The first time I had romanesca was during my first trip to China more than five years ago. If you have not had it before it has a similar consistency to cauliflower and tastes a lot like broccoli. Upon returning from my trip I looked everywhere for it. I not only loved the flavor but also loved how it looked. I mean how cool does this vegetable look? The color, the intricate detail of the florets. Seriously, so beautiful! A lot of time went by before I finally found it at my local Whole Foods but when I did I could hardly contain my excitement. Romanesca has a short growing season and is typically available during the month of March but you may find it at other times. If you can’t find romanesca in your local store I recommend substituting either cauliflower or broccoli for this recipe. If you do find romanesca jump for joy and serve it at your next dinner party. You will certainly impress your friends. Like all cruciferous vegetables Romanesca is high in carotenoids lutein, zeaxanthin and beta-carotene, as well as other anti-oxidants.
I think you are going to love this Romanesca With Roasted Lemon + Garlic recipe! It makes the perfect summer dish alongside your favorite paleo or vegan protein. Enjoy!
- 1 head of romanesca
- 2 Tbsp olive oil or ghee if you eat dairy + a slight more to brush on garlic and lemons
- 1 head garlic
- ¼ tsp sea salt
- 1 lemon
- 2 Tbsp filtered water
- Roast garlic head by removing peeling and cutting off about ¼ inch off the top to reveal garlic cloves.
- Brush garlic head lightly with olive oil and wrap in foil.
- Bake at 400 degrees for around 40 min.
- While garlic is roasting wash lemon well as you will consume the skin. Slice and lay out on a parchment line baking sheet. Optional: To remove bitterness from lemon you can drop slices in a pot of boiling water for 1-2 minutes prior to roasting. But I personally love the slight bitterness of a roasted lemon. You decide!
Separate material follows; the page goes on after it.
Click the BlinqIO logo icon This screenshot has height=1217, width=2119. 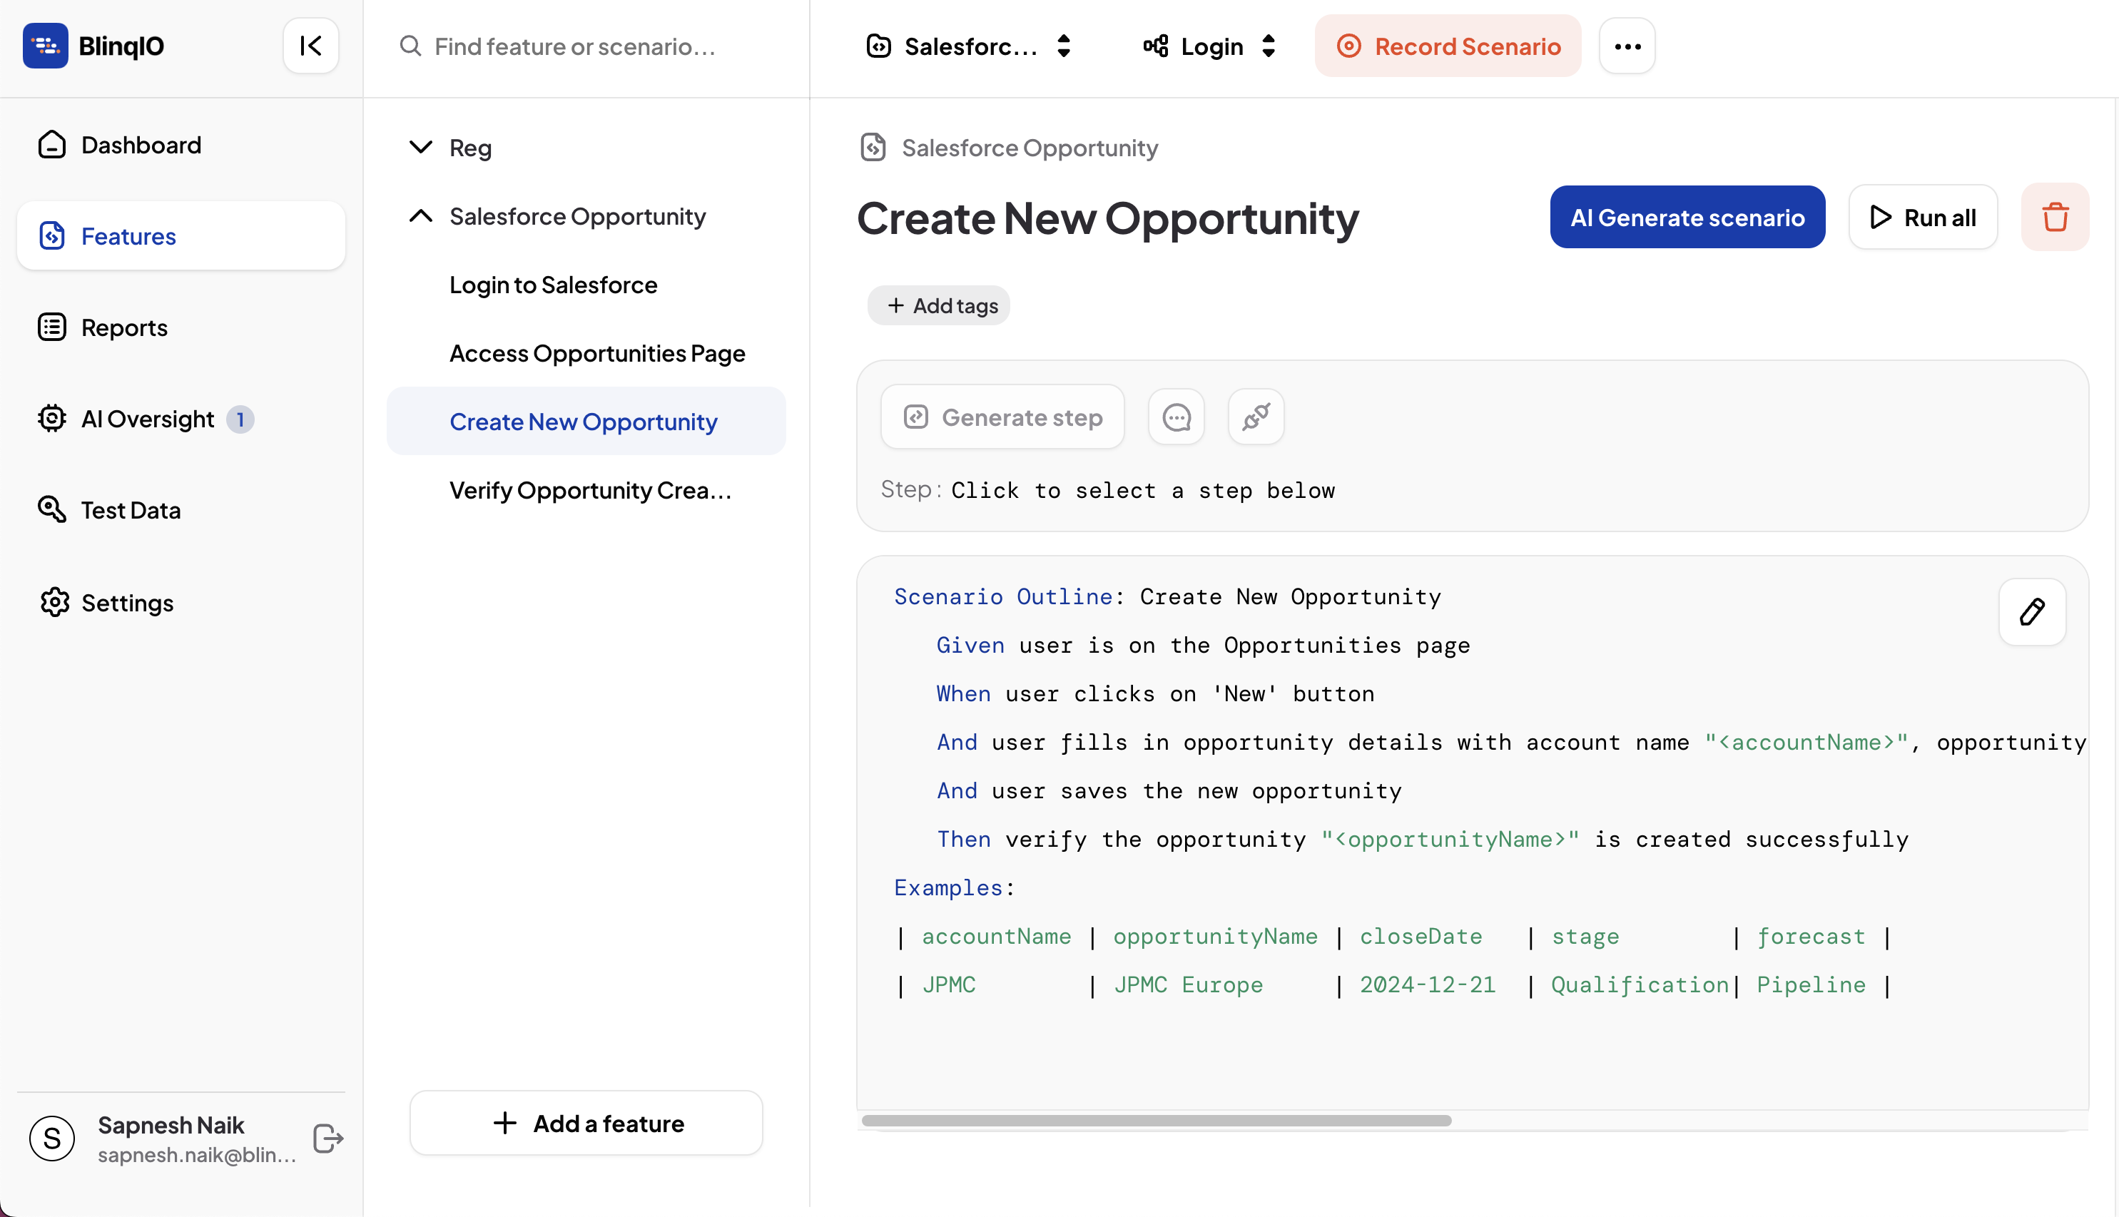pyautogui.click(x=45, y=46)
- Lightly brush lemons with olive oil.
- Roast at 400 for 10-15 min. Flip half way through. Once they start to brown they will cook quickly so keep your eye on them.
- In a skillet add 2 Tbsp olive oil, chopped romanesca and sea salt. Cook on medium high heat for 5 min. Add 2 Tbsp filtered water and cover with a lid. This will allow the romanesca to steam slightly. Keep the lid on for 5 min.
- After 5 min remove the lid and continue to cook romanesca stirring often until slightly browned. Around 15 min.
- Once garlic and lemon are roasted remove from the oven.
- Remove garlic cloves from head and add to the romanesca. Toss well then put in a serving dish. Place roasted lemon slices on top and serve.